▶ Provided records:
== Segment start ==

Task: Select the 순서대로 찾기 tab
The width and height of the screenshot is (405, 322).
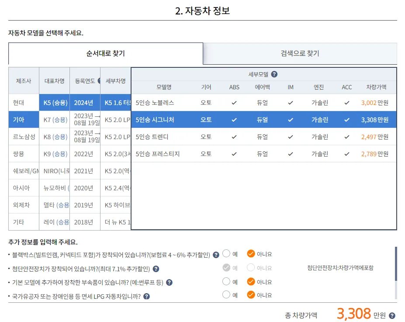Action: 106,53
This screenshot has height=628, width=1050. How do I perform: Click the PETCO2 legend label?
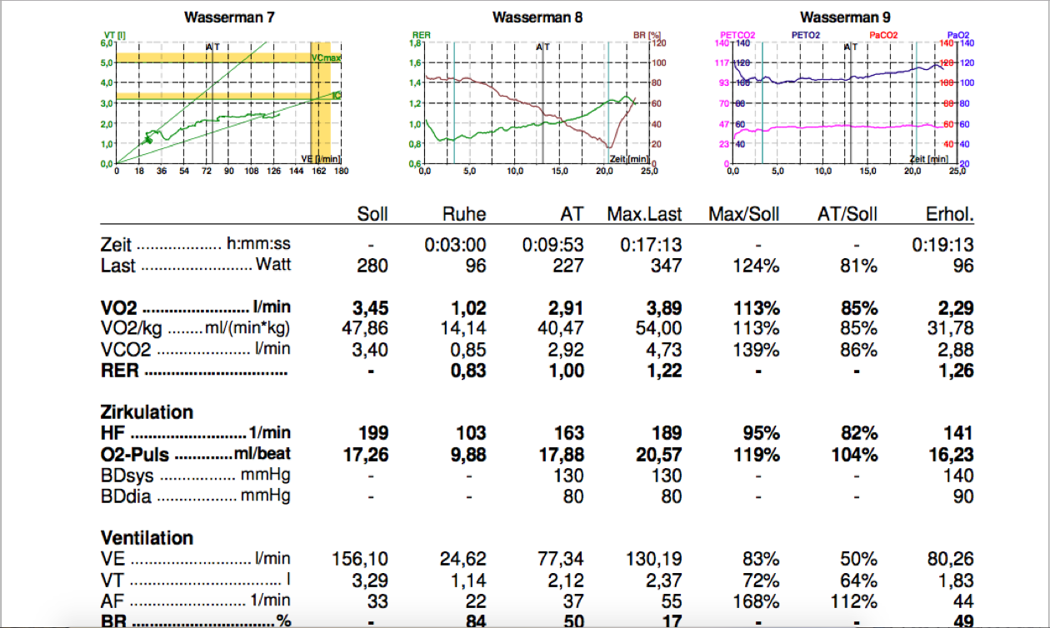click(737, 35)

== Segment end ==
== Segment start ==

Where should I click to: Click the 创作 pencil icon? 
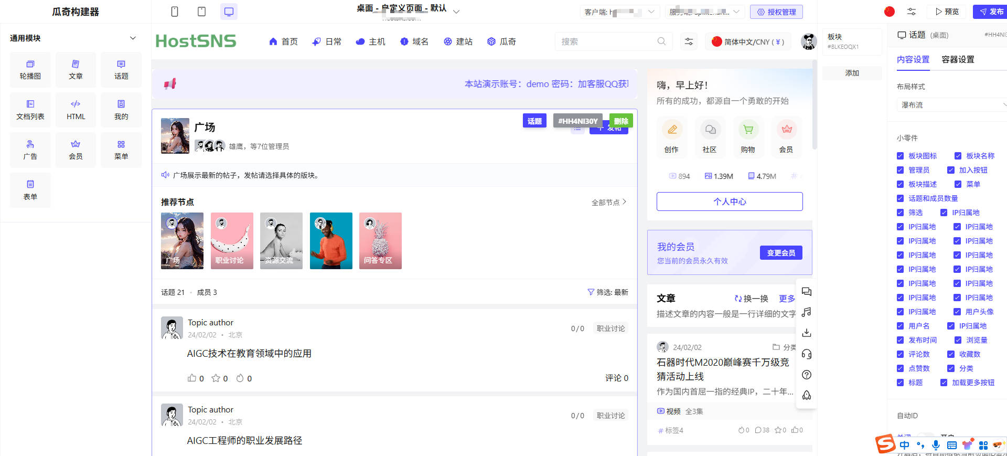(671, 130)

== Segment end ==
== Segment start ==

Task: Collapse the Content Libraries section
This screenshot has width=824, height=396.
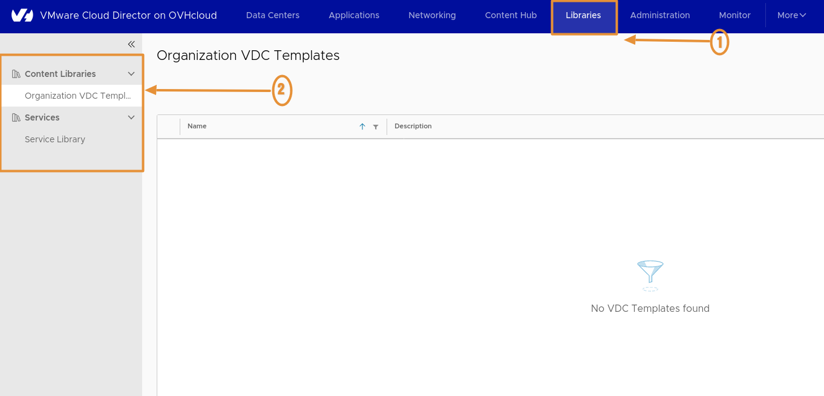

== Segment end ==

▶ Exercise brief: Scan the entries above for the line containing "Task: Collapse the Content Libraries section", and copy it and all lines after it exactly, down to and including the line containing "This screenshot has width=824, height=396.".

▶ Reply:
Task: Collapse the Content Libraries section
This screenshot has width=824, height=396.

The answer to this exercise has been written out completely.